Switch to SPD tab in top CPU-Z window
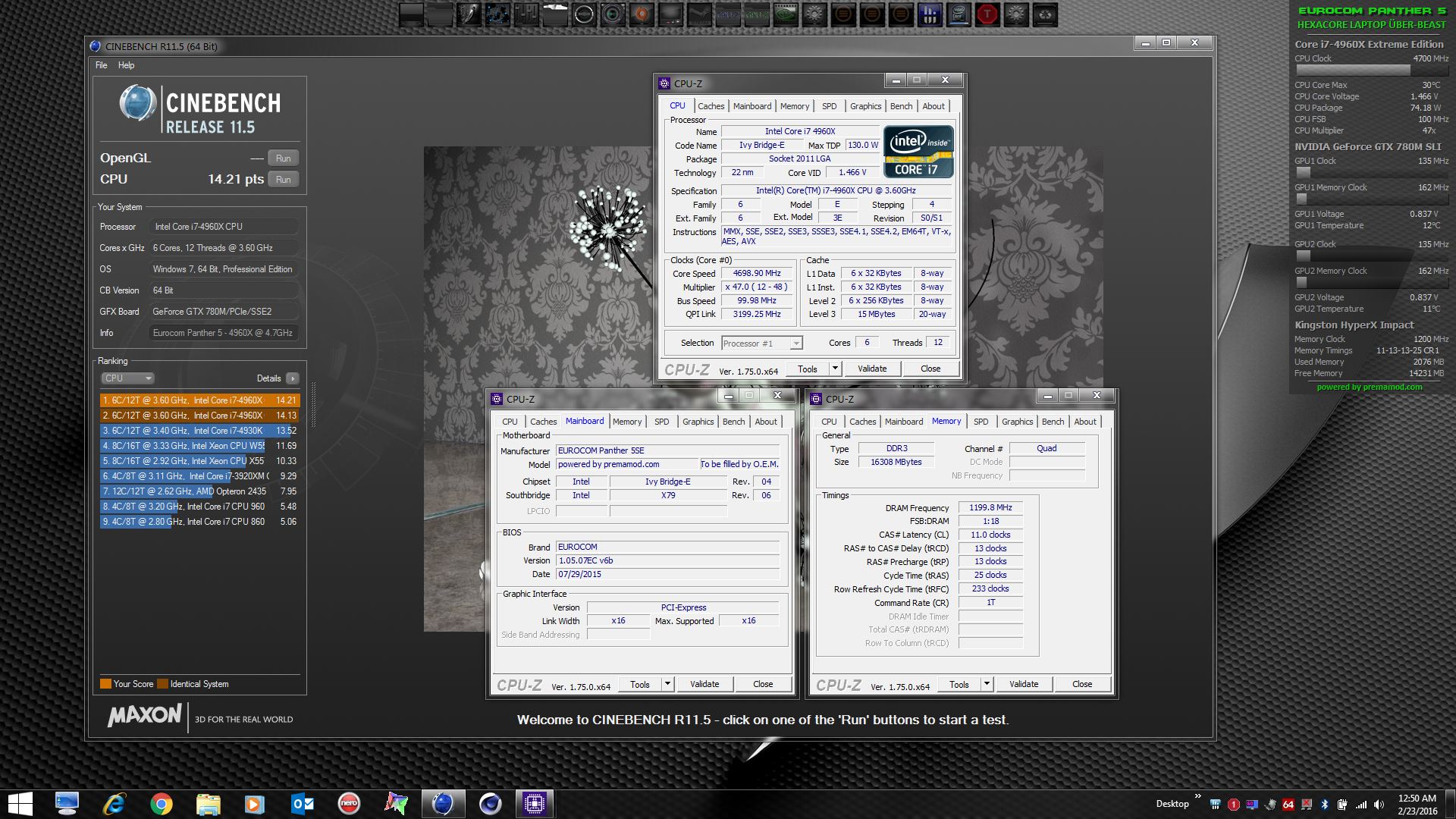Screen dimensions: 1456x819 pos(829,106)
────
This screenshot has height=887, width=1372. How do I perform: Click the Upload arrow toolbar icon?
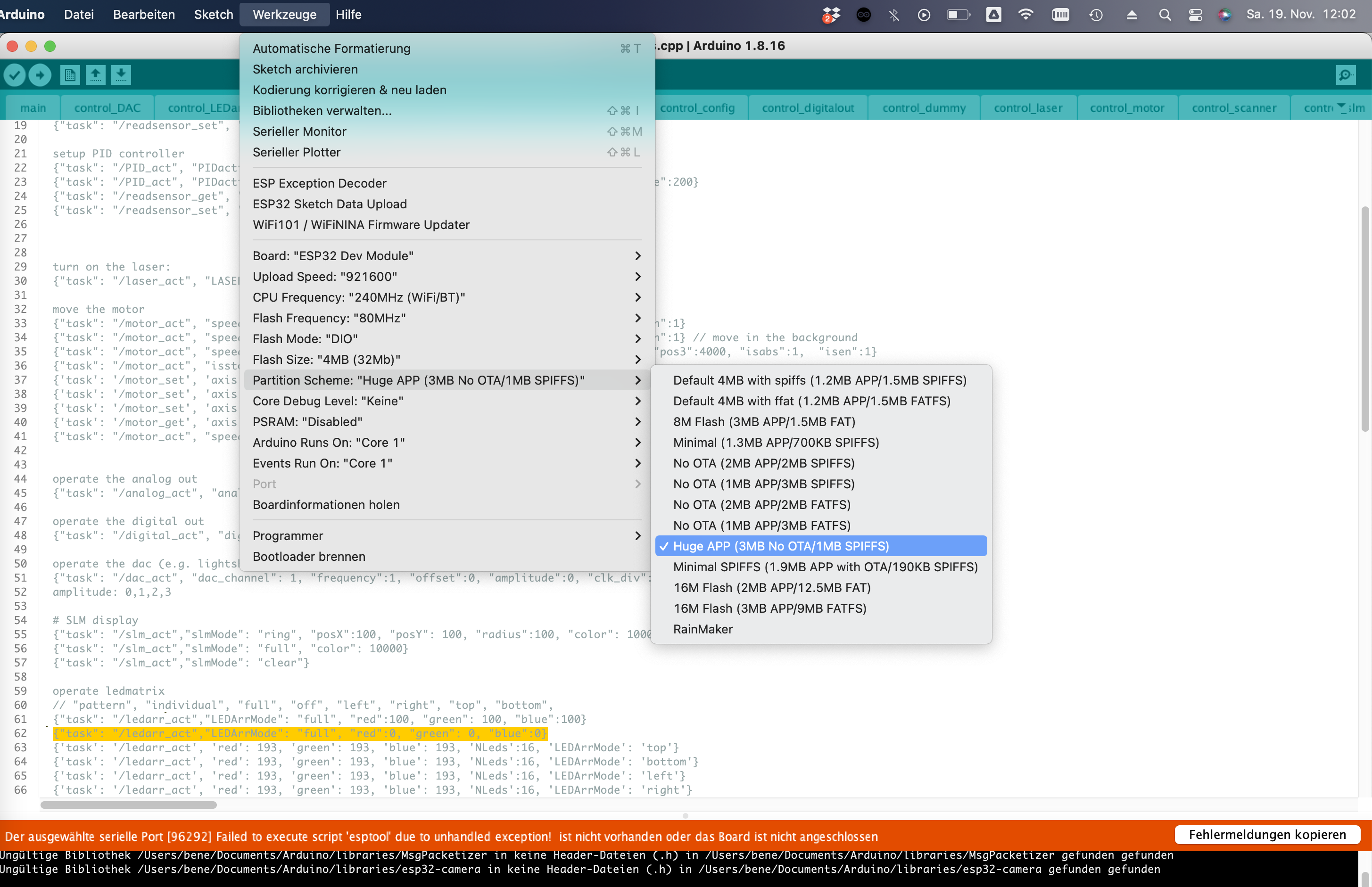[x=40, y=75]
────
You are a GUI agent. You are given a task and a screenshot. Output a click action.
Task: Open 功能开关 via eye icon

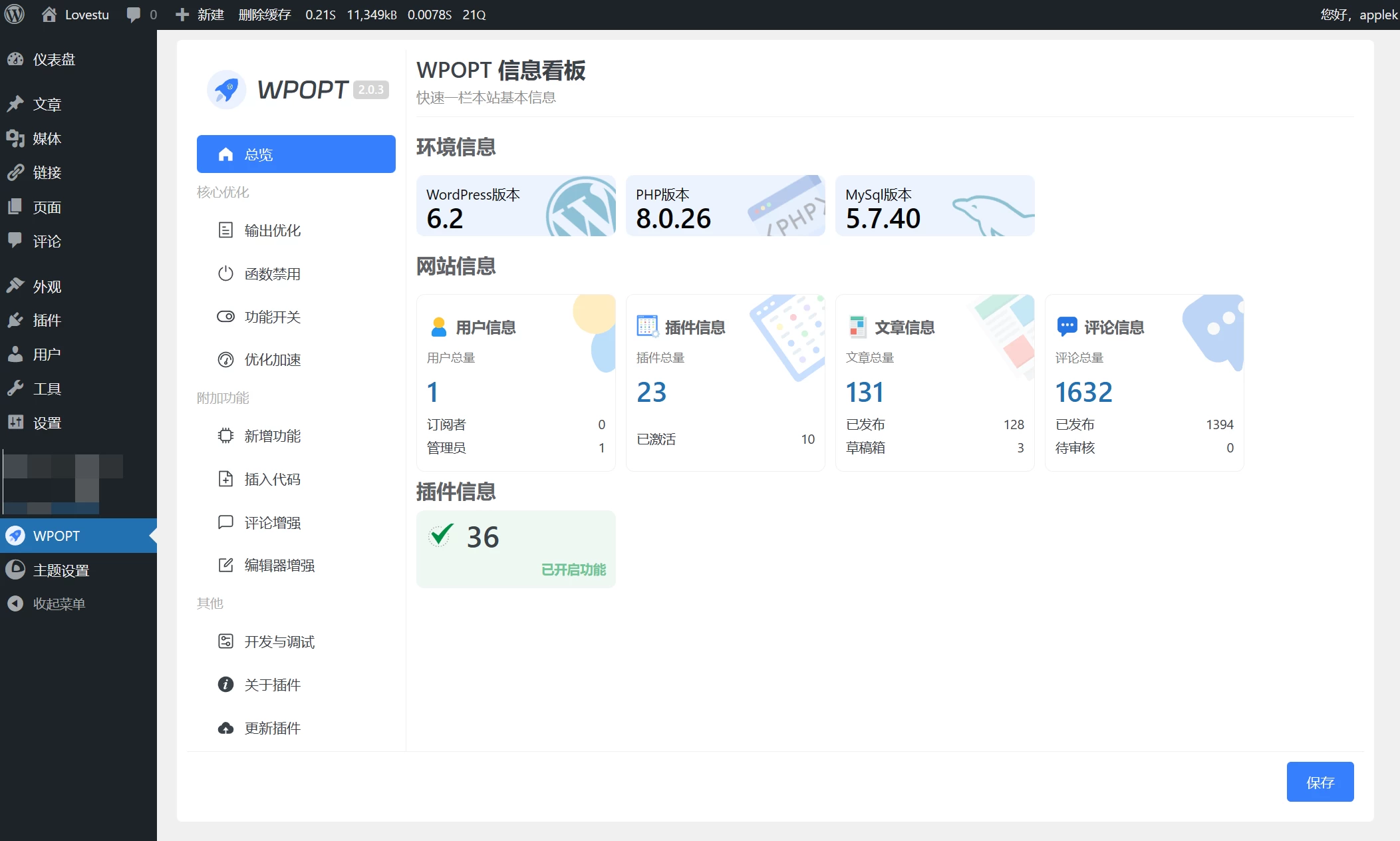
────
_What the exercise asks_: Write out exactly the lines above from the line with "You are a GUI" through the line with "Task: Open 功能开关 via eye icon", both of them included, and leave out all other lines.

_Solution to the exercise_:
You are a GUI agent. You are given a task and a screenshot. Output a click action.
Task: Open 功能开关 via eye icon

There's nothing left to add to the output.